This is the story of Jefferson Randolph Smith II, also known as “Soapy Smith”. After building a crew of outlaws and con-men, Randolph set to work conning the people of America. It started with classic swindles, shell games and the like. Though Soapy Smith is mostly known for his con involving soap, nicknamed by the Denver Post: “the Prize Soap Racket”.
Smith would begin by standing a display case atop a tripod (an arrangement known then as a “tripe and keister”). Within the case was held a selection of paper-wrapped bars of soap and several unwrapped bars as well. As people walked by, Smith would proclaim the soap’s wondrous abilities while wrapping the remaining bars in paper. He also placed money, ranging from dollar bills to hundred dollar bills, in with the select bars he was wrapping (making sure everyone could see him doing so).

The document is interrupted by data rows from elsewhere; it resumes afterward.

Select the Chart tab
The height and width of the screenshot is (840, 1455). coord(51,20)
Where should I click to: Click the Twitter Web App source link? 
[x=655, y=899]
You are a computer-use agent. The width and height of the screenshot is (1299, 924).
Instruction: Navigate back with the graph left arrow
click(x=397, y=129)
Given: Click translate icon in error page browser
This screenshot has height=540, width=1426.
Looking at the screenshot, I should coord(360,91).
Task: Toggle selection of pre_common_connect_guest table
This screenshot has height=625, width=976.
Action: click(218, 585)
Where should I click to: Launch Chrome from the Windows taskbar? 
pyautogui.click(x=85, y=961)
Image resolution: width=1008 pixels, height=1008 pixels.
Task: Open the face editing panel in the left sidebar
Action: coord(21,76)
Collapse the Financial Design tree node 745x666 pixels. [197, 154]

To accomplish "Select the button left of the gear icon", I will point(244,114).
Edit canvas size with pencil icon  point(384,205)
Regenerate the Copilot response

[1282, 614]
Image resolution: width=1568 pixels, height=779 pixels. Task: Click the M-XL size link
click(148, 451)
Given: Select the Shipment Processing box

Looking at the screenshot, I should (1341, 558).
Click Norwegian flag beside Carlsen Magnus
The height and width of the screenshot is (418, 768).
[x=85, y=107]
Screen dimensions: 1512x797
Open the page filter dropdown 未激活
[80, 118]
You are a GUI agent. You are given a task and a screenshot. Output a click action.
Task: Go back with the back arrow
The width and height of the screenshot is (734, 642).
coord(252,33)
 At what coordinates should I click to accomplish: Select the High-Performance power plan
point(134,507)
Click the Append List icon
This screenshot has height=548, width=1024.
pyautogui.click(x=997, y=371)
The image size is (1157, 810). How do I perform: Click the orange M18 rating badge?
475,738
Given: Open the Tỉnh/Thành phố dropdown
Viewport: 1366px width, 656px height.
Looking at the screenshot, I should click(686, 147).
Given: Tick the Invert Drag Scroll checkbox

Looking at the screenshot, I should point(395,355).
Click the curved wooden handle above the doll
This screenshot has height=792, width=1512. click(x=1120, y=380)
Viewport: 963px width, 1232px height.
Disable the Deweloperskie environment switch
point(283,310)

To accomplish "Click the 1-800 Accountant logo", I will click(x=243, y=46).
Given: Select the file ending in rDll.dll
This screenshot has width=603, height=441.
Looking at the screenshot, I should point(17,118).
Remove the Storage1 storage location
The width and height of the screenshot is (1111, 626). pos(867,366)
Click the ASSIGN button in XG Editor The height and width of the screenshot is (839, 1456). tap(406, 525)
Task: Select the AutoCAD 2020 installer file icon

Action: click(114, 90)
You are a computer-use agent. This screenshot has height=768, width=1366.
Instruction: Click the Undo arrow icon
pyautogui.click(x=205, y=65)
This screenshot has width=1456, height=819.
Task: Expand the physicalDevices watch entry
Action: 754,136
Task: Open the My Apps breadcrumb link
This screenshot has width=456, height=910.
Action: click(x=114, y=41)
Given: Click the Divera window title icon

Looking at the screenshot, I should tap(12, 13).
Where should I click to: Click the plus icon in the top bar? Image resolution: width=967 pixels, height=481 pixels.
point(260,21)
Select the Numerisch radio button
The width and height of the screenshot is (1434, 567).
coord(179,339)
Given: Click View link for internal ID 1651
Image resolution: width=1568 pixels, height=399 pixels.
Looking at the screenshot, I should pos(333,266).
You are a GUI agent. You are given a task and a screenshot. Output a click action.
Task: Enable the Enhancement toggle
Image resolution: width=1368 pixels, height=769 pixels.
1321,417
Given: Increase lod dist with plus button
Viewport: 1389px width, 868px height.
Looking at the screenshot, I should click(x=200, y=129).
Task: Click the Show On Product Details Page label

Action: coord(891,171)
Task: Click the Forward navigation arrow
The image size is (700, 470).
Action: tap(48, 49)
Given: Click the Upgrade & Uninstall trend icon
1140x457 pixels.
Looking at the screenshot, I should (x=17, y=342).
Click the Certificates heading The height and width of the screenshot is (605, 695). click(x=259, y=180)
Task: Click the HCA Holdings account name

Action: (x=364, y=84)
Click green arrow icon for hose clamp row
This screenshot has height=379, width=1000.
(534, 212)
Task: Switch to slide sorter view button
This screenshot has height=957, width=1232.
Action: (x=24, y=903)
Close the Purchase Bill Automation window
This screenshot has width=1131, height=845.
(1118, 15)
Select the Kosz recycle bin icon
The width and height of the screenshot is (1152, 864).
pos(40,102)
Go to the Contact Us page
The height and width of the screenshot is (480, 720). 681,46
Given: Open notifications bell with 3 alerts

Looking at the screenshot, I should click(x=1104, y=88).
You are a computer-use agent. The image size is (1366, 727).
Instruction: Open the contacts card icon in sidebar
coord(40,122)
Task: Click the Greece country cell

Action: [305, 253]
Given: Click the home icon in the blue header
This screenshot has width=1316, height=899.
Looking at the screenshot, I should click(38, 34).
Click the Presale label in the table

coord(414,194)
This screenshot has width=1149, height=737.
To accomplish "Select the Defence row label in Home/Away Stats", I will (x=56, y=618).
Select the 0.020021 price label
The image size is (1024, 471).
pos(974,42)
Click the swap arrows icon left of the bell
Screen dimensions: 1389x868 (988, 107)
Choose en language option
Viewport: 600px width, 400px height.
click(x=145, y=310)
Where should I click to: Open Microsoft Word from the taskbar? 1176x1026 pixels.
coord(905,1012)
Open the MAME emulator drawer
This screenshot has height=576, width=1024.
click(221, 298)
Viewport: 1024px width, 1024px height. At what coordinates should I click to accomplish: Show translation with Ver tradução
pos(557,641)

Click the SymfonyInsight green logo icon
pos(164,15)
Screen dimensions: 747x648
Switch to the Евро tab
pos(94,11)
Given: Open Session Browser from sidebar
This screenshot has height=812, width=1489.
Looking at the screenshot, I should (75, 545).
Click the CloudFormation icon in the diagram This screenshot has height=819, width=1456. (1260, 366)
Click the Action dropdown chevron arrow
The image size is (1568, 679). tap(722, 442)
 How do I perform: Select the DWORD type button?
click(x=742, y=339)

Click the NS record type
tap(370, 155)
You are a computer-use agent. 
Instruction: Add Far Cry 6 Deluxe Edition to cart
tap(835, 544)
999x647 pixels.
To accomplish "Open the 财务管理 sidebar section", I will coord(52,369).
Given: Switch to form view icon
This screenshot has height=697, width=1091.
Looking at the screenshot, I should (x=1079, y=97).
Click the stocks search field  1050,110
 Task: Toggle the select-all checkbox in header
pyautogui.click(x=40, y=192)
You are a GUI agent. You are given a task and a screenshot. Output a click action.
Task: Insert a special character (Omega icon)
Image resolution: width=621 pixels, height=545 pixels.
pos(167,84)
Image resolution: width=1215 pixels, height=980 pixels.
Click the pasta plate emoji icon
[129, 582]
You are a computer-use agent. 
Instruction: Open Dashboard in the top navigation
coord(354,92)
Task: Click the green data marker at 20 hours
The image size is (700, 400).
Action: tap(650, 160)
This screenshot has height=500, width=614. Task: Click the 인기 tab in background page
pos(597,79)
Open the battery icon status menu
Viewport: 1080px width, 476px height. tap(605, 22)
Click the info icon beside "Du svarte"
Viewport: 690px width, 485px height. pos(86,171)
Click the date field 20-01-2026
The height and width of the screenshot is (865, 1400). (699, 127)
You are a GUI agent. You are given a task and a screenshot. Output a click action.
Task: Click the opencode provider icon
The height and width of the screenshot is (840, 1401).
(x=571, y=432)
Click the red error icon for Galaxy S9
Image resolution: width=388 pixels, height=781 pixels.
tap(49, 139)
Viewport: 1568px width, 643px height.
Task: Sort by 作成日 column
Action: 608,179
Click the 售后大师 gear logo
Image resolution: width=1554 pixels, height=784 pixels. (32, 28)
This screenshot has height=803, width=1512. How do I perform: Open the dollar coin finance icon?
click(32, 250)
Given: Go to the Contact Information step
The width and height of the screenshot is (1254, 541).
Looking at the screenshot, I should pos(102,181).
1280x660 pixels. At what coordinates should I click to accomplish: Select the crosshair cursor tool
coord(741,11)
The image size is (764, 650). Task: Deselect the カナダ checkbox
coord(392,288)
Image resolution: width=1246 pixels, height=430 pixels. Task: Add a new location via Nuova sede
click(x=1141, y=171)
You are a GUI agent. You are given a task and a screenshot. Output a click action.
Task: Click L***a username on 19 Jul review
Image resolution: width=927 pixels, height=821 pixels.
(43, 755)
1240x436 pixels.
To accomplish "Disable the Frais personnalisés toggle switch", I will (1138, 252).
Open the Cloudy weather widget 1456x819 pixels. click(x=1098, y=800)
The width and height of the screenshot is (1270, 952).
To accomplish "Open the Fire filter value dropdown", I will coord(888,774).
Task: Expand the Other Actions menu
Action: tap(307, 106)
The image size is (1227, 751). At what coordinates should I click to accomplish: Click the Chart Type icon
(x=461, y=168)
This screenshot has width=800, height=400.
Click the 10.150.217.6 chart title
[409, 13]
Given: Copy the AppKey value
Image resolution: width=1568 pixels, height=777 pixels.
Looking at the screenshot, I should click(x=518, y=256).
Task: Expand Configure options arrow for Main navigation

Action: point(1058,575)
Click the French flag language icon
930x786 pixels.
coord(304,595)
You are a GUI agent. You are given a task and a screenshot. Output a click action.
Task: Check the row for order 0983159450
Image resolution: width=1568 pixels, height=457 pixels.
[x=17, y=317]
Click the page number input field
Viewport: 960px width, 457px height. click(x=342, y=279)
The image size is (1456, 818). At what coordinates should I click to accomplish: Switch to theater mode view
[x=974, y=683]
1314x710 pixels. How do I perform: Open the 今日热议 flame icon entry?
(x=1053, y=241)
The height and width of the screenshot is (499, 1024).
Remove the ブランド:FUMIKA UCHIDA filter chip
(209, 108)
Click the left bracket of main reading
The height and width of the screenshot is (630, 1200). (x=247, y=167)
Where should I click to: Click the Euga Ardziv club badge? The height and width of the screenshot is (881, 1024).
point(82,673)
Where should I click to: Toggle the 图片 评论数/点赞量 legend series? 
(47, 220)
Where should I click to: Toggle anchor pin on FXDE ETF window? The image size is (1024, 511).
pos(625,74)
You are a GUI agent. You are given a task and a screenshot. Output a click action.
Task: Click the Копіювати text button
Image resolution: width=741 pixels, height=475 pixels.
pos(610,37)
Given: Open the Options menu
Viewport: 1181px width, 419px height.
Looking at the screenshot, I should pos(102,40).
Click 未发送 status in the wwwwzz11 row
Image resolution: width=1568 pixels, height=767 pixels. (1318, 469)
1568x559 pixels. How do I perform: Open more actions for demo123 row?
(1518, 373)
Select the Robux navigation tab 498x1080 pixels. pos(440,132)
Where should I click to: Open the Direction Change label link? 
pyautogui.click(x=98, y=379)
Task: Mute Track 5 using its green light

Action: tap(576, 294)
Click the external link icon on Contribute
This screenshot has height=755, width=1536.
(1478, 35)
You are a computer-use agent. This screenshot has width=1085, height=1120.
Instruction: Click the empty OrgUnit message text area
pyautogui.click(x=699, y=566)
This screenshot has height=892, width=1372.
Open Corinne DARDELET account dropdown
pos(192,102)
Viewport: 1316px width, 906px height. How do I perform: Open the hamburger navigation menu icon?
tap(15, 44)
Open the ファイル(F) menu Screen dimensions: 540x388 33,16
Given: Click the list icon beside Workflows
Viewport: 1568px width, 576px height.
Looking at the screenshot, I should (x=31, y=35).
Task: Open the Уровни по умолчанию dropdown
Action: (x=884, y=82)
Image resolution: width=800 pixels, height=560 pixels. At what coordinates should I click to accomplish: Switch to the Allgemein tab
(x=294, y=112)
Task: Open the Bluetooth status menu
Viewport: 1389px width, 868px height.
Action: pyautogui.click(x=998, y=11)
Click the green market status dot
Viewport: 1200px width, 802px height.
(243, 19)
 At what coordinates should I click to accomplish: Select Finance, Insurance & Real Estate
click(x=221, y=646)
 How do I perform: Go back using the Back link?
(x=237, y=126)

Inquisitive members of the public would watch, wide-eyed, as Smith placed these money filled bars of soap onto the tripe and keister. Thus, the money-filled packages were mixed with the packages of plain soap and would be sold for a dollar a piece. The first person to buy a bar would exclaim that he had won money from his bar of soap and immediately the crowd would begin buying all of Smith’s soap.
Of course, the first purchase was made by one of Smith’s partners (planted in the audience) and the rest of the bars were not actually filled with any money. Through the subtle use of slight-of-hand, Smith would replace the money-filled bars so that no money could actually be won. Across western states he became known as “Soapy Smith” due to the con becoming so successful. So much so that he continued to use it for twenty years, creating criminal empires from Colorado to Alaska.